A forest fire in Indonesia that ignited peatlands in 1997 smouldered for months, releasing the equivalent of 20 to 40 percent of the worldwide fossil fuel emissions for the entire year, he said.

“There is the potential for significant releases of carbon and other greenhouse gases (from future peat fires),” Flannigan said.

If peat fires release large amounts of carbon, then temperatures will rise faster and higher, leading to further drying of forests and peat, and increasing the likelihood of fires in what is called a positive feedback, he said.

When the increased fire from global warming was first detected in 2006, Johann Goldammer of the Global Fire Monitoring Center at Germany’s Freiburg University called the northern forest a “carbon bomb”.

“It’s sitting there waiting to be ignited, and there is already ignition going on,” Goldammer said according to media reports in 2006.

Flannigan’s research is based on climate projections for 2070 to 2090. Forests will be drier and there will be more lightning with rising temperatures.
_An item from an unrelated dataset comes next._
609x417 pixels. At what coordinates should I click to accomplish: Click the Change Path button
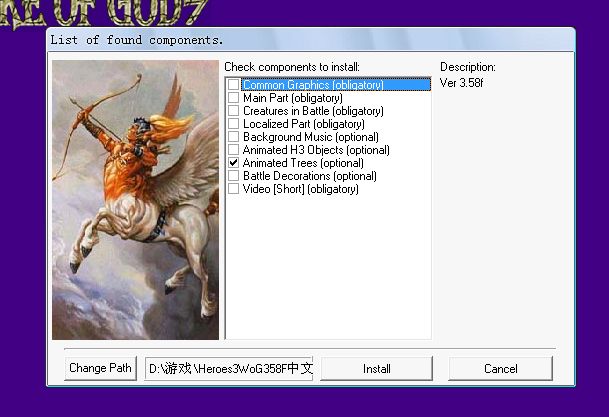100,368
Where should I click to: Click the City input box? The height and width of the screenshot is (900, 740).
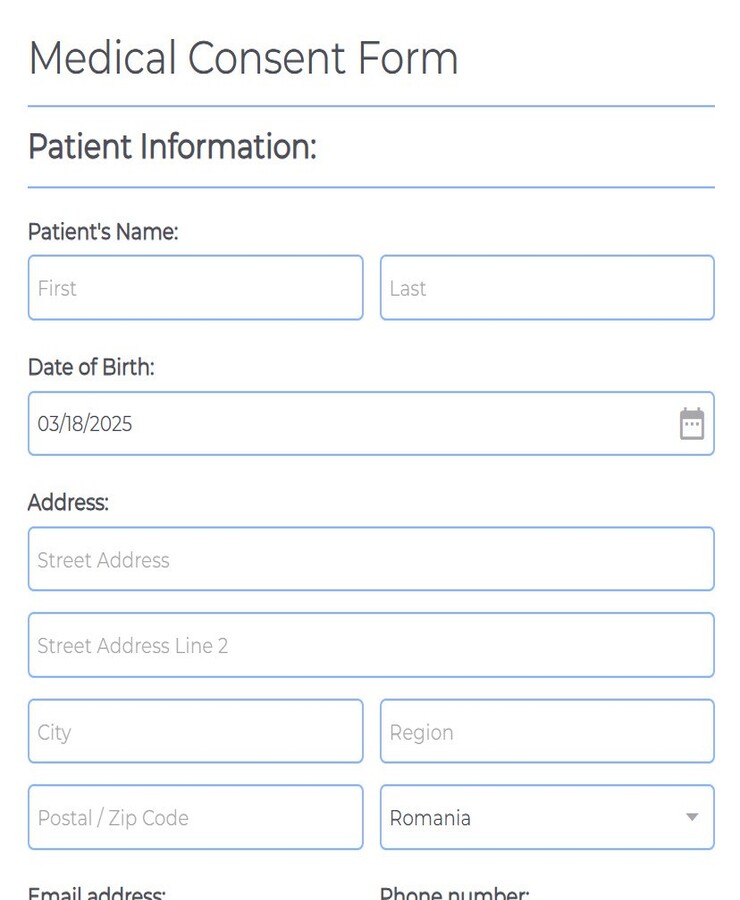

Around the world, most fires are caused by humans, except in remote regions like boreal forest and treeless tundra, he said.

Lightning sparked the 1,000-square-kilometre tundra fire fuelled by peat in Alaska’s Anaktuvuk River region in 2007. Lightning, once nearly unknown in the far north, is becoming more common as the region is now two to three degrees C warmer. Until the past decade, fire had largely been absent from the tundra over the past 12,000 years.

The Anaktuvuk River peat fire burned for nearly three months, releasing about two million tonnes of CO2 before it was extinguished by snow. That’s about half of the annual emissions of a country like Nepal or Uganda. Surprisingly, the severely burned tundra continued to release CO2 in the following years.

Peat can grow several metres deep beneath the ground. In fact, some peat fires burn right through winter, beneath the snow, then pick up again in the spring, said Flannigan.

About half the world’s soil carbon is locked in northern permafrost and peatland soils, said Merritt Turetsky, an ecologist at Canada’s University of Guelph. This carbon has been accumulating for thousands of years, but fires can release much of this into the atmosphere rapidly, Turetsky said in a release.

Over the past 10 years, fires are burning far more boreal forest than ever before. Longer snow-free seasons, melting permafrost and rising temperatures are large-scale changes underway in the north, Turetsky and colleagues have found.

Other researchers have shown that the average size of forest fires in the boreal zone of western Canada has tripled since the 1980s. Much of Canada’s vast forest region is approaching a tipping point, warned researchers at the Helmholtz Centre for Environmental Research, Germany’s largest research organisation.

This “drastic change” in normal fire pattern has occurred with a only a small increase in temperatures relative to future temperatures, the German researchers concluded in a study published in the December 2011 issue of The American Naturalist.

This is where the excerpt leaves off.